Study: Why Couples Avoid Getting Married?
According to a recent study report from the Pew Research Center, many committed couples aren’t marrying because they fear divorce, though many other reasons for and against marriage abound in young adults from different social classes. Social pressures and thoughts of deeper commitment may promote wedding vows in middle-class young adults, while fears of extra responsibilities and the costs of exiting the relationship make working-class women more fearful of marriage.
In the study, the researchers performed in-depth interviews with 122 people (61 couples interviewed as individuals) who lived with their partner in or around Columbus, Ohio, between July 2004 and June 2006. The respondents were organized into two groups: middle-class or working-class, based on their education and annual income. They were asked open-ended questions on several topics as a part of a larger study, and about their thoughts and plans for marriage.
The most excited about marriage were middle-class participants, who viewed living together as a natural stepping stone to tying the knot. But the social, legal, emotional and economic consequences of divorce were a big worry for 67 per cent of the study participants. Divorce came up in 81 of the 122 interviews, which covered four main topics. Being sure they had found ‘the one’ before entering a marriage was a big concern for many of the respondents. Other concerns included the social and economic impact of divorce, the prominence of divorce in society and previous experience of one’s parents or friends divorcing.

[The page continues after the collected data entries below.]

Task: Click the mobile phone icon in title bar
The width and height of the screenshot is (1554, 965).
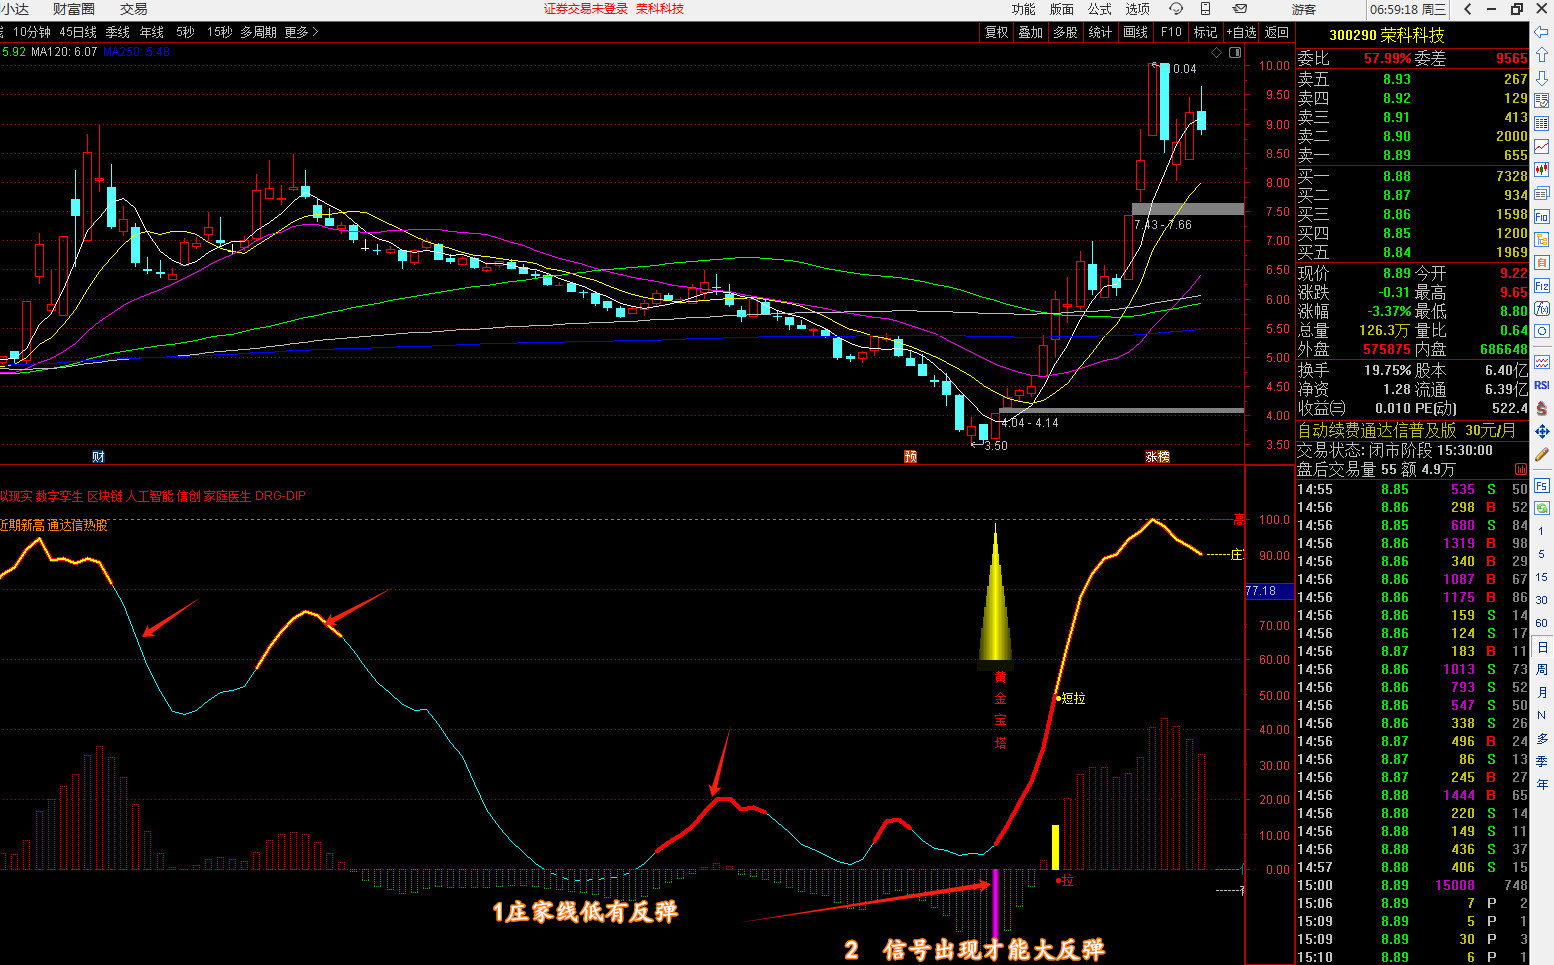Action: coord(1205,9)
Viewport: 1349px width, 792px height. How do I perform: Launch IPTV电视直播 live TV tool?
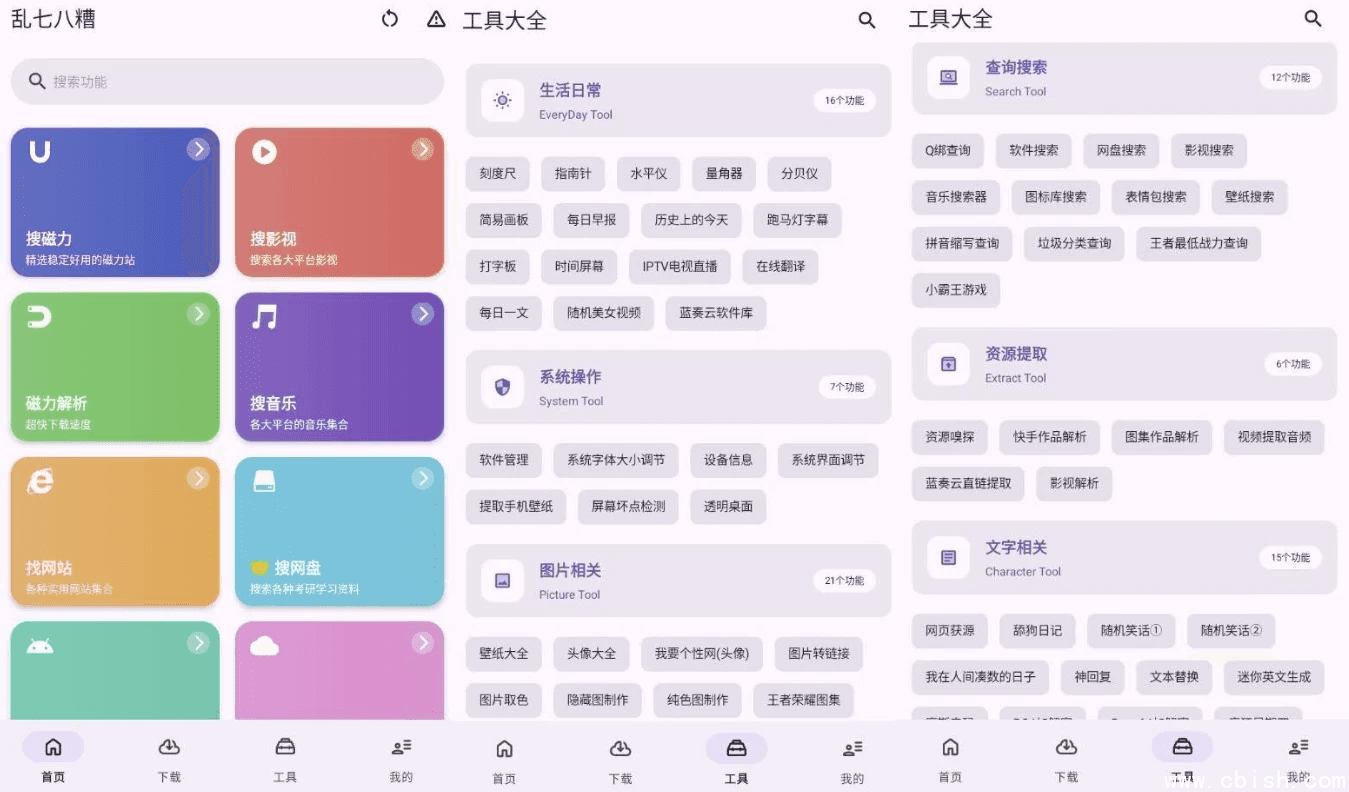click(680, 266)
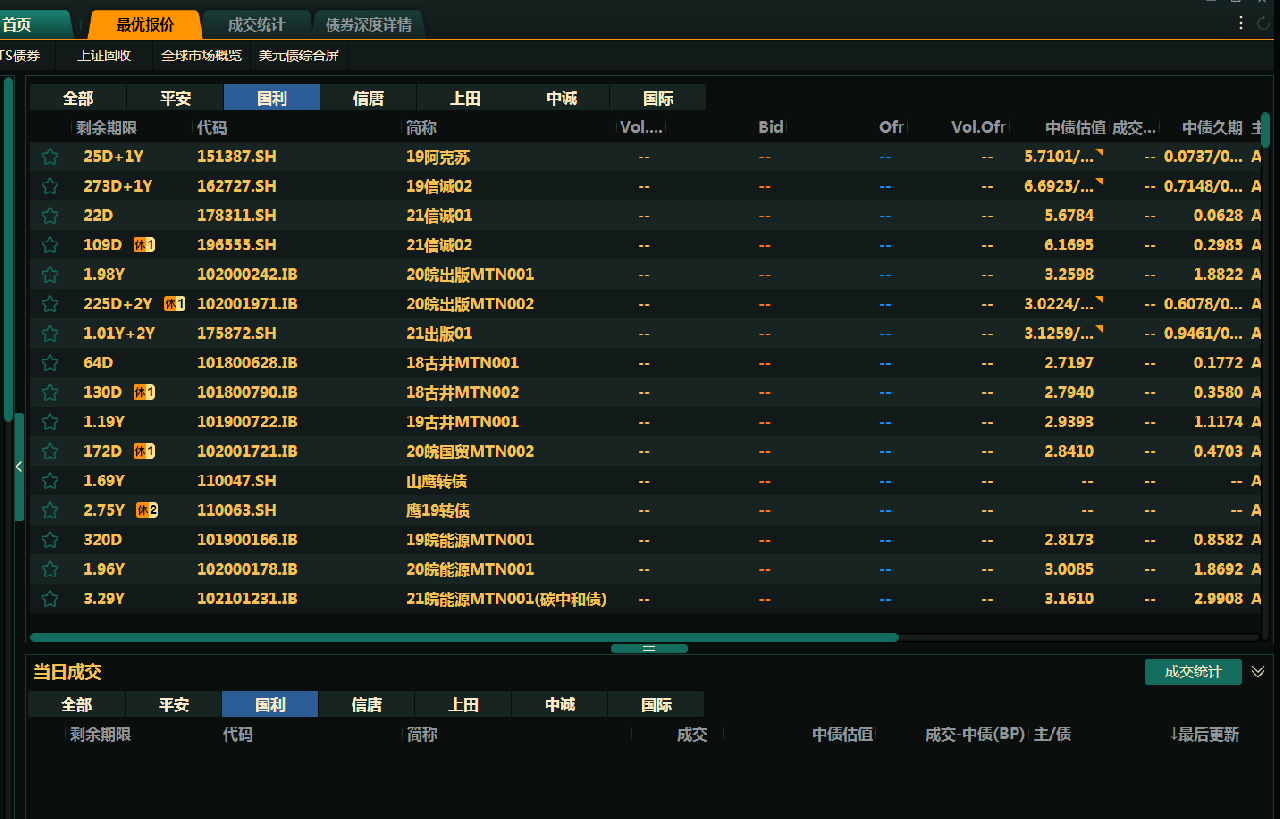The image size is (1280, 819).
Task: Open the 全球市场概览 shortcut link
Action: tap(201, 56)
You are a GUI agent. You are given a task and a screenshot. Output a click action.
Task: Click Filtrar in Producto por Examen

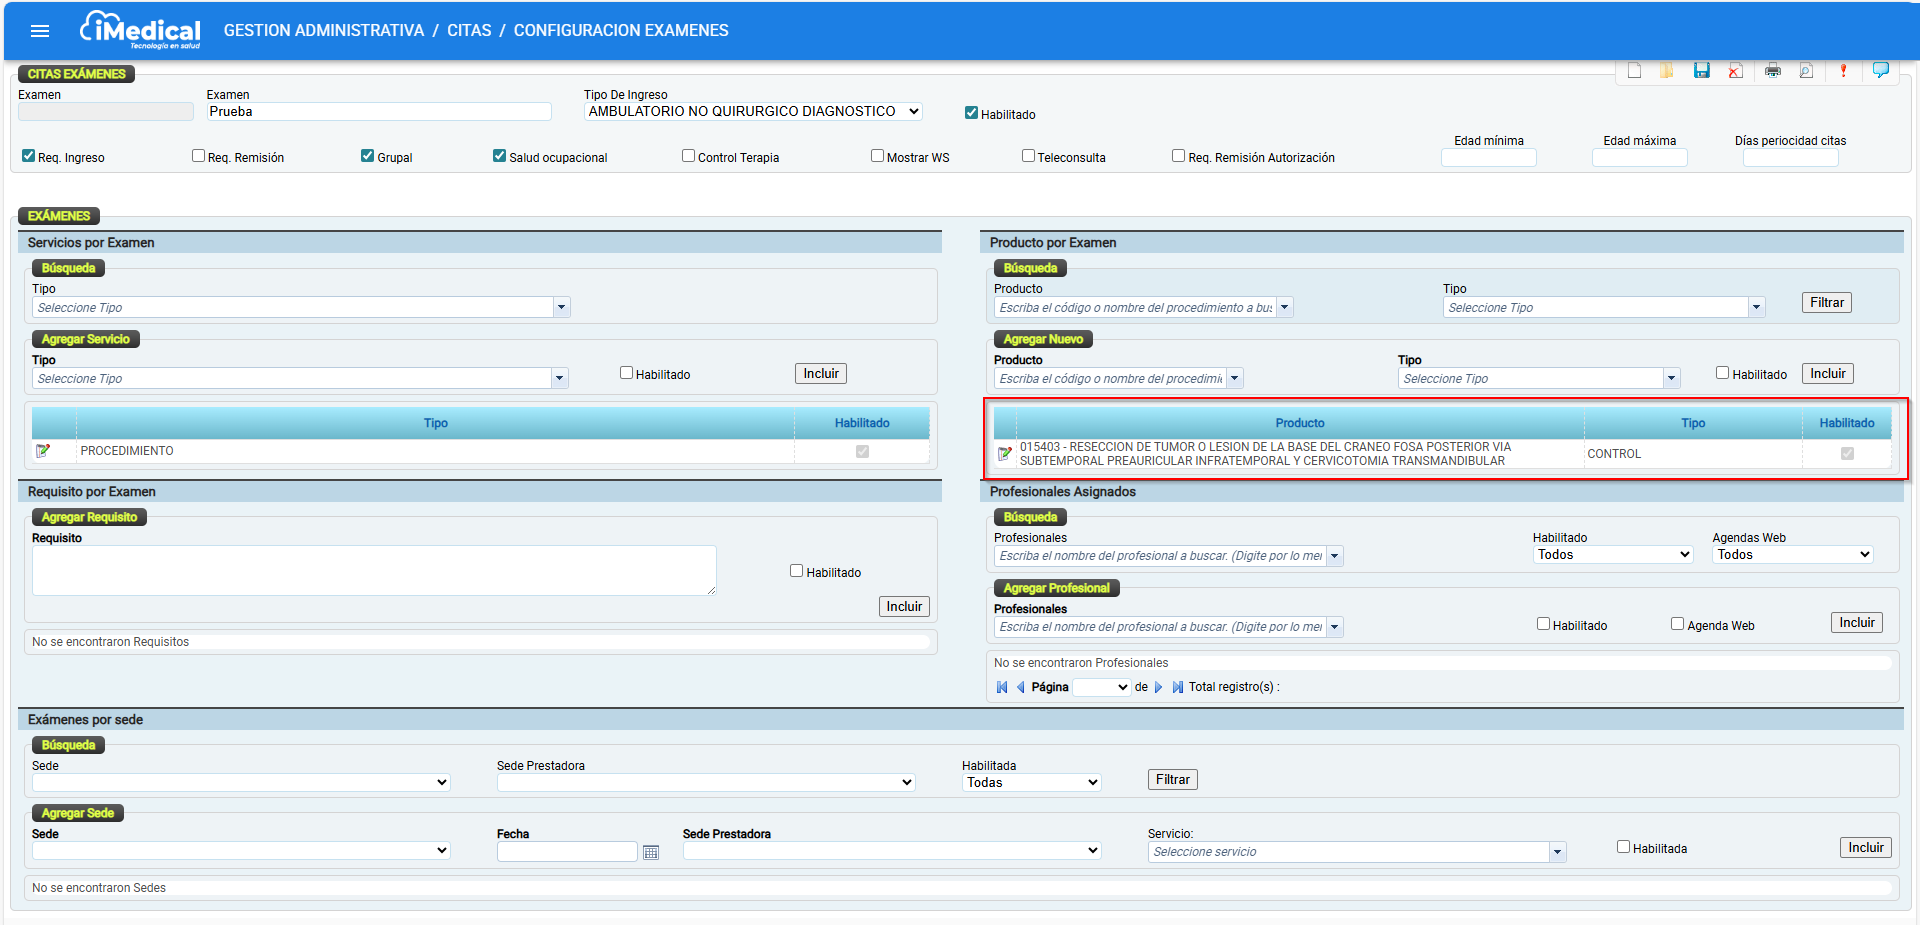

“The most common refrain among our respondents was their strong desire to ensure that when they wed, they ‘did it right’ and only married once,” the authors wrote. “Included in this perspective are those who asserted their intentions to defer marriage until they were ready to take their vows seriously, those who referenced strong religious strictures against divorce, and those who felt that preparing themselves personally, financially and emotionally for marriage would ensure that they made good marital decisions.”